In a recent paper, Stanford researchers Mason Kamb and Surya Ganguli proposed a mechanism that could underlie the creativity of diffusion models. The mathematical model they developed suggests that this creativity is a deterministic consequence of how those models use the denoising process to generate images.
In rough terms, diffusion models are trained to sort of uncover an image from an isotropic Gaussian noise distribution that is the outcome of the training process from a finite set of sample images. This process consists of gradually removing the Gaussian noise by learning a scoring function that points in gradient directions of increasing probability.
If the network can learn this ideal score function exactly, then they will implement a perfect reversal of the forward process. This, in turn, will only be able to turn Gaussian noise into memorized training examples.
This means that, to generate new images that are far from the training set, the models must fail to learn the ideal score (IS) function. One way to explain how this occurs is by hypothesizing the presence of inductive biases that may provide a more exact account of what diffusion models are actually doing when creatively generating new samples.

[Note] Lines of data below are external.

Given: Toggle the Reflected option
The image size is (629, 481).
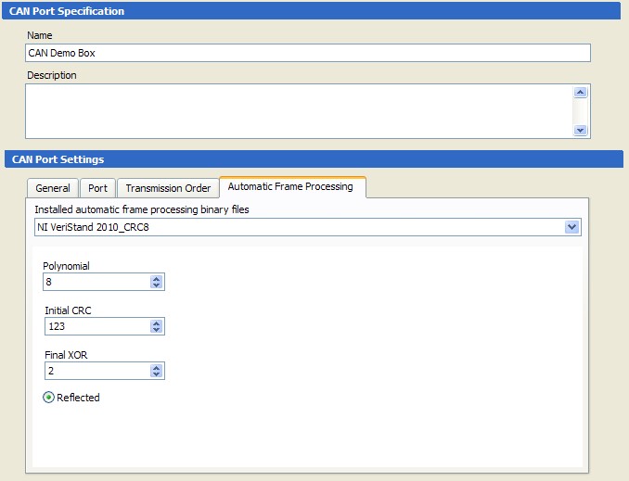Looking at the screenshot, I should 49,398.
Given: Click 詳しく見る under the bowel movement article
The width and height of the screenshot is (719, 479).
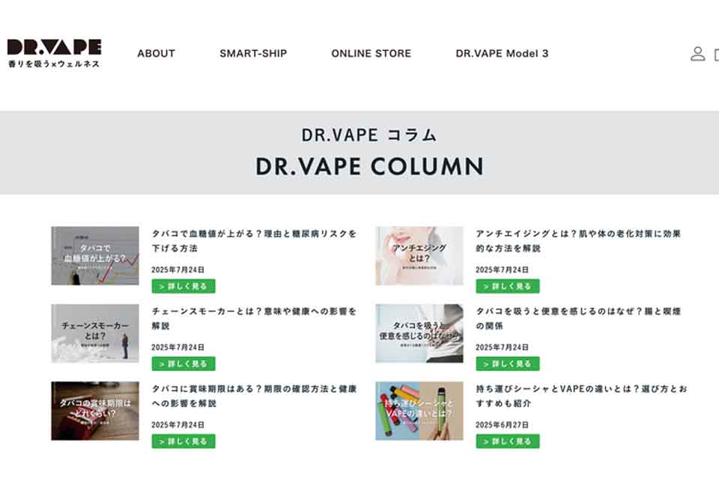Looking at the screenshot, I should coord(508,364).
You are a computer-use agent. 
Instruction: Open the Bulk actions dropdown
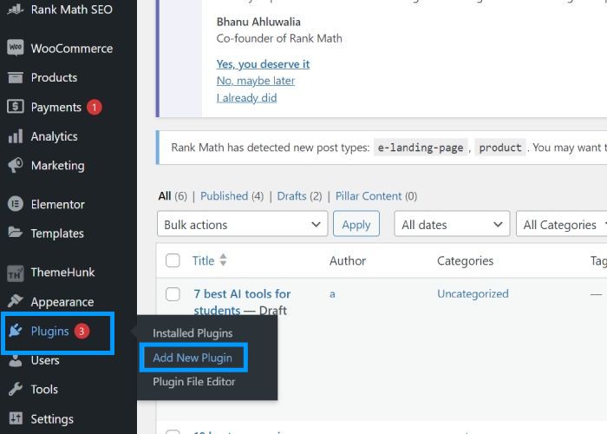tap(242, 224)
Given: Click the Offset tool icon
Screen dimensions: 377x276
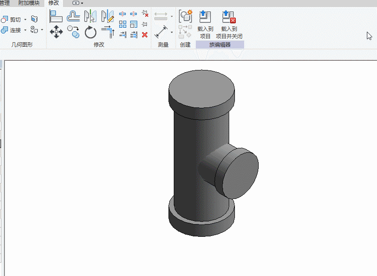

By analyzing how diffusion models estimate the score function using CNNs, the researchers identify two such biases: translational equivariance and locality. Translational equivariance refers to the model’s tendency to reflect shifts in the input image, meaning that if the input is shifted by a few pixels, the generated image will mirror that shift. Locality, on the other hand, arises from the convolutional neural networks (CNNs) used to learn the score function, which only consider a small neighborhood of input pixels rather than the entire image.
Based on these insights, the researchers built a mathematical model aimed at optimizing a score function for equivariance and locality, which they called an equivariant local score (ELS) machine.

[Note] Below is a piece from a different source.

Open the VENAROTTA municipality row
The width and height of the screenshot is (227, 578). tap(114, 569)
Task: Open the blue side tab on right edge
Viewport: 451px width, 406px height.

An ELS machine is a set of equations that can calculate the composition of denoised images and compared its output with that of diffusion models such as ResNets and UNets trained on simplified models. What they found was “a remarkable and uniform quantitative agreement between the CNN outputs and ELS machine outputs”, with an accuracy of around 90% or higher depending on the acutal diffusion model and dataset considered.

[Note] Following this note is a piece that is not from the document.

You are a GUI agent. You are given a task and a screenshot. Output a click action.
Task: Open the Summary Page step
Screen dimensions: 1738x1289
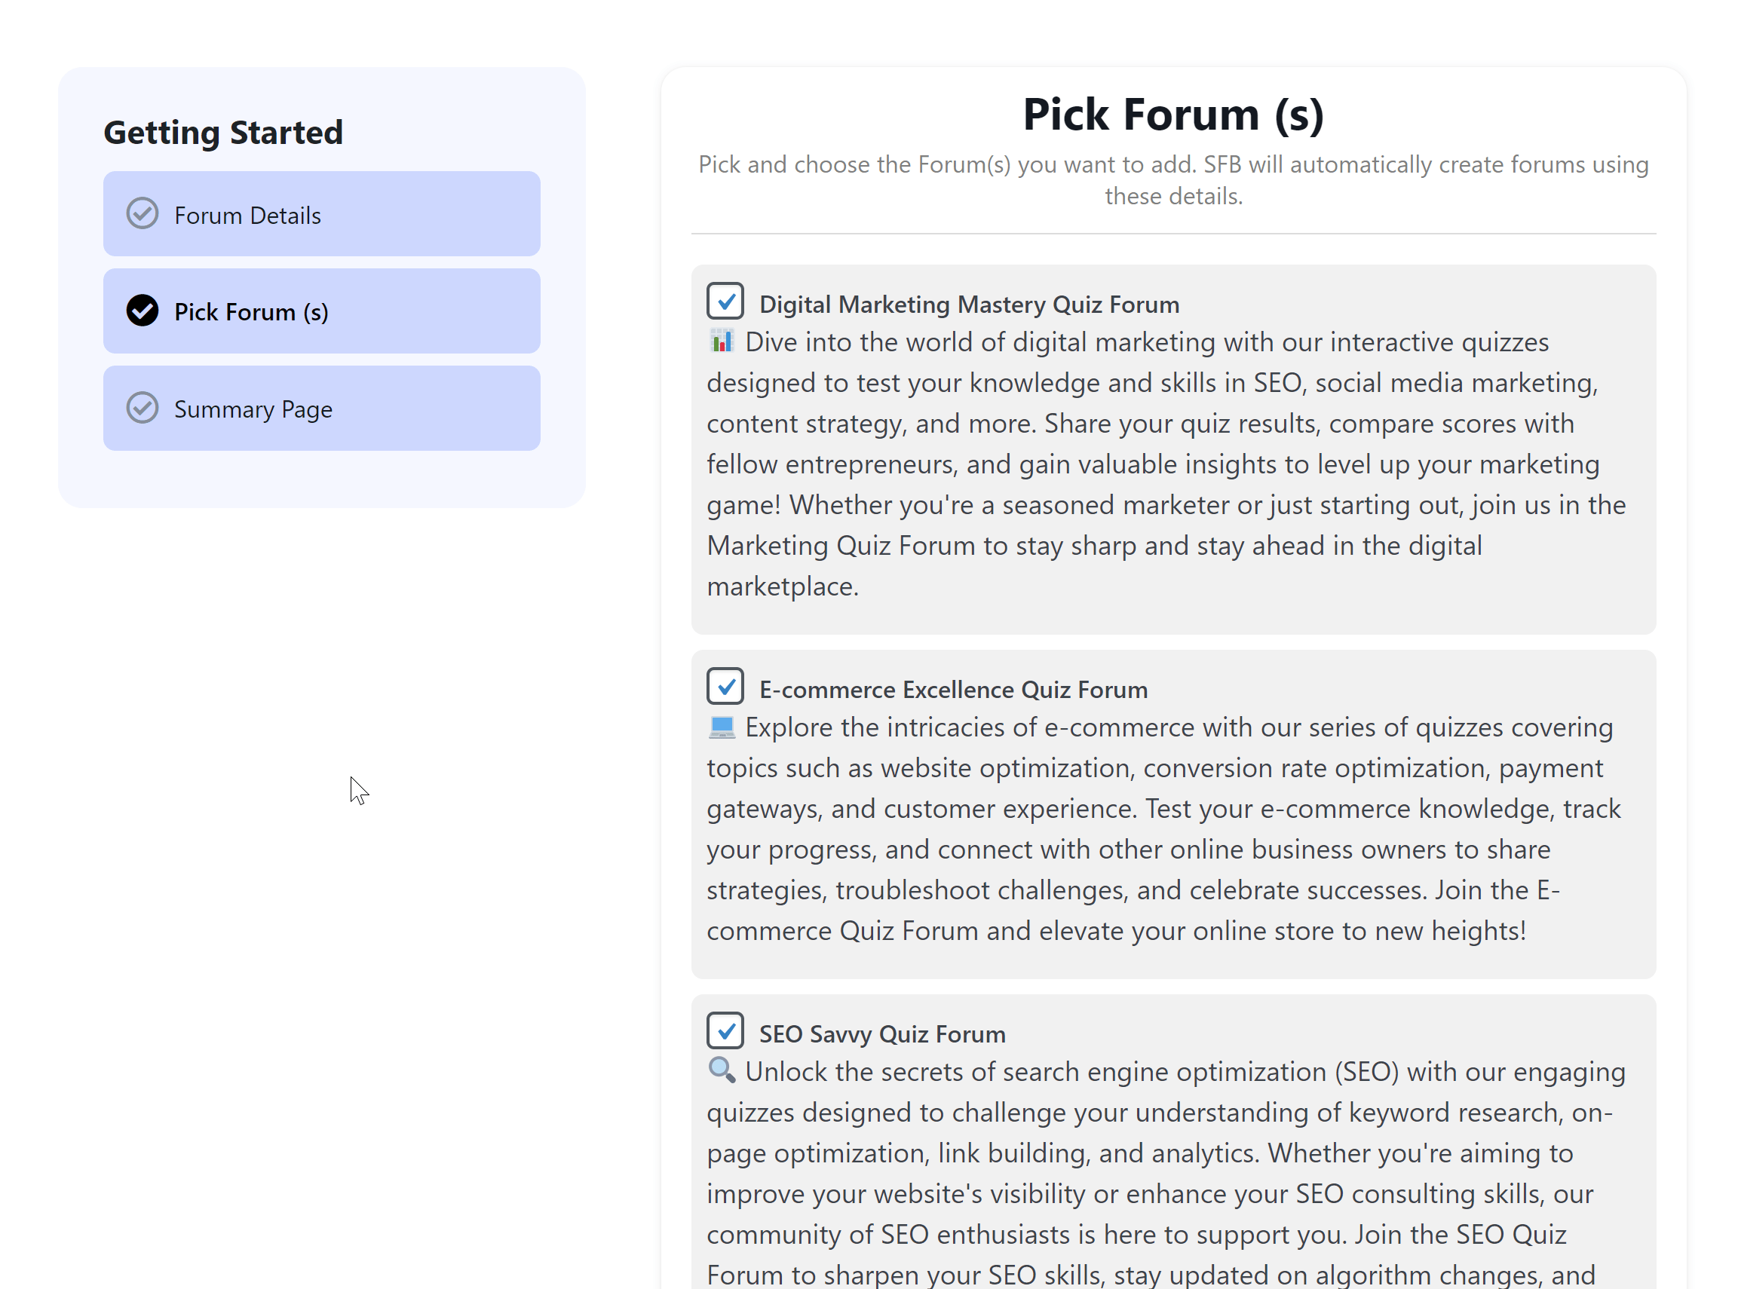(x=322, y=409)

To our knowledge, this is the first time an analytic theory has explained the creative outputs of a trained deep neural network-based generative model to this level of accuracy. Importantly, the (E)LS machine explains all trained outputs far better than the IS machine.
According to Ganguli, their research explains how diffusion model create new images “by mixing and matching different local training set image patches at different locations in the new output, yielding a local patch mosaic model of creativity”. The theory also helps explain why diffusion models make mistakes, for example generating excess fingers or limbs, due to excessive locality.
This result, while compelling, initially excluded diffusion models that incorporate highly non-local self-attention (SA) layers, which violate the locality assumption in the researchers’ hypothesis. To address this, the authors used their ELS machine to predict the output of a publicly available UNet+SA model pretrained on CIFAR-10 and found that it still achieved significantly higher accuracy than the baseline IS machine.
According to the researchers, their results suggest that locality and equivariance are sufficient to explain the creativity of convolution-only diffusion models and could form the foundation for further study of more complex diffusion models.
The researchers also shared the code they used to train the diffusion models they used in the study.